Sunday, February 6, 2011

A Statistician Compares the Fab Five

“I have never begun a novel with such misgivings,” Somerset Maugham penned as the first line of his celebrated Razor’s Edge. And as I key in my processed thoughts into the blog, I echo his sentiments to reverberation.

The point to cover blog has had more than 21500 visitors even as I write. Without the banner, blessing or banality associated with modern monolithic cricket sites. As an independent blogger I can conclude that it has built itself a quaint boutique of popularity amidst the flying debris of media mayhem that represents present day cricket writing. Yet, what I am on the verge of inflicting on readers may drive away several, goading them into clicking their getaways to  conventional semi sensible reportage till this particular post is relegated to the depths of forgotten cache.

I am about to unleash statistics. Of a pretty severe variety.  

And by doing so, I am going to compare the fab five legends of modern Indian batsmanship. Sachin, Sourav, Rahul, Sehwag and Laxman.

Beware, when I say statistics, it is something more than the representation of figures in various categories as dished out by Cricinfo and others. I promise, or rather threat, to be rigorously scientific.

For me, the lures of cricket are not limited to the heady mix of the flannels on green, the shiny red ball, the sonorous contact of the willow on the leather. The game also spills out of the arena, in the form of figures with the heavenly storehouse of data it carries in its wake, painstakingly tabulated scores and numbers. Even as I glance through the scorecards, averages, centuries and fifties of players who have responded to the final call and long passed beyond into the Garden of Eden where no over is called, numerous encounters come alive through the combination of dates, digits and ditties.

And here my post graduate degree hankers for more. My profile says that I have trained as a statistician from the Indian Statistical Institute. Well, the teachers did try their best and some of the wisdom did pass on to me in spite of my rather reluctant receptiveness.
Hence, to me statistics and data are not synonymous. With all the numbers that have been associated with the game and stored for nearly a century and a half, it seems criminal that statistical analysis of the performers is limited to average, strike rate, economy rate and categorisation.
Although, again according to my profile, I tend to cleanse my soul through writing, some severe sanitisation seems necessary in the statistical corners as well.

Along with Cricinfo’s Numbers Game column, there are similar and, once in a considerable while innovative, calculations carried out in cricket periodicals around the globe. However, I have never seen any debate being put to rest through robust use of Statistical Techniques.  Sadly S. Rajesh and company are limited either in knowledge or by editorial dictates catering to populist demands (my strong hunch is a combination of both) to bring in any statistical tests to conclusively prove or disprove assertions. All we see in pages of supposed statistical analysis are figures straight out of Statsguru, averages and trends. Data categorization by year, opponent, ground condition and batting position are just forms of representation. Believe me, Statistics offers much more than that in the form of inference.
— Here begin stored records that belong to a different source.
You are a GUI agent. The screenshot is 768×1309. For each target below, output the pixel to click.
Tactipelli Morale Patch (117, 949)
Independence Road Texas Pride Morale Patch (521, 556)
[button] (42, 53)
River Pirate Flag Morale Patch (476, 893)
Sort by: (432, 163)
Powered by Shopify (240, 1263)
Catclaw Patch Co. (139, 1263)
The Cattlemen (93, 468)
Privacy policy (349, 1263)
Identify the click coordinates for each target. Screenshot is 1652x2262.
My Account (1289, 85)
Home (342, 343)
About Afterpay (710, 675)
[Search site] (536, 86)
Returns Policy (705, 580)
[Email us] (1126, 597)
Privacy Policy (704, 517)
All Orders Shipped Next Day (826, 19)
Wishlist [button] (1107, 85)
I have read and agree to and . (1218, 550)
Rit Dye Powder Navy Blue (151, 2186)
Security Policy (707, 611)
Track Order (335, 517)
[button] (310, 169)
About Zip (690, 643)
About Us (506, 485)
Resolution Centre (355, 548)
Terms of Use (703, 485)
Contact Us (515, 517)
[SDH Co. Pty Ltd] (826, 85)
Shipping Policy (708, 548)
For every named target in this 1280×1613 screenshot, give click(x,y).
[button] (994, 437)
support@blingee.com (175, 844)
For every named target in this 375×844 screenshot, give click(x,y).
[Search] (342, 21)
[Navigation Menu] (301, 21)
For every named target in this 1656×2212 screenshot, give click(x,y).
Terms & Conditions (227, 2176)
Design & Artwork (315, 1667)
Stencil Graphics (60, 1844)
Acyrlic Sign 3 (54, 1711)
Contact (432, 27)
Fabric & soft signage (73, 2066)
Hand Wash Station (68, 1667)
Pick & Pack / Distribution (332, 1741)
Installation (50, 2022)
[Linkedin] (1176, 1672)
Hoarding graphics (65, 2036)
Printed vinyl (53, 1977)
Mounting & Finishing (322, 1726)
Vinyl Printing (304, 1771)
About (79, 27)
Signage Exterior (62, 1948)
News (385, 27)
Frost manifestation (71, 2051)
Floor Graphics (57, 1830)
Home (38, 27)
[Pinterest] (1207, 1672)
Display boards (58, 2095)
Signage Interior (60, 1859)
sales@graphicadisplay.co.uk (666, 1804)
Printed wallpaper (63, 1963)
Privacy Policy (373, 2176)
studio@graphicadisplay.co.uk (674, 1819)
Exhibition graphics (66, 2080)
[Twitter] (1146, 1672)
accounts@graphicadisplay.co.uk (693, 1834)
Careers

For five long years, and through more than 50 painful examinations, I have had to deal with the pyro-techniques that can be performed with available data. After that, the sham that passes for analysis is painful to tolerate, but not absolutely unexpected. 
Rajesh and company at least take a couple of legitimate formulae – although seldom more than mean and strike rate – out of what can be best described as the most elementary statistics handbook for middle school. In contrast, in the business industry around me, I witness the abuse and plunder of the figures that amount to violation, torturing them to confess falsehoods using misguided, misinformed, misappropriate methods – making my Statistician’s conscience  suffer as much as the data that is disfigured.

I understand that much of the papers are sold and page hits generated by stimulating debates of a largely emotional fan following. Using statistical tools to lay such arguments to rest can be tantamount to self mutilation.
The comparison between the merits and performance of a Lara and a Sachin, for example, is once in a while fanned by rational arguments, but almost always abundantly laced or replaced by preconceived notions, yellow taint of the influencing media, respective allegiance, patriotism or the lack thereof, and often a heavy dose of individual impotence and frustration. Sometimes averages are compared, but very soon the parameters for judgement veer off dangerously into areas far removed from the twenty two yards, with endorsements and auctions coming into the equation, with moral, material, metaphysical questions creeping up to assess batsmanship! A rational judgement is almost as difficult to obtain as a remedy to the Arab-Israel conflict. So, one expects heated arguments, mountains of evidence and counter evidence, expert opinions, heaps of abuse – often passing without moderation in the web forums and Facebook pages. It is not absolutely impossible for all this to end up in fisticuffs and ruined relationships.

Columns e resort to comparison of averages or strike rates in various conditions - trying to convey important inferences. Unfortunately, for a trained statistician, a difference in average is not sufficient to prove a distinction between two performances. A lot of the behaviour of data depends on the randomness and variation inherent in the nature of the game, and unless there is significant statistical evidence that the difference is irrespective of the fluctuations that can be expected, we cannot come to any conclusions.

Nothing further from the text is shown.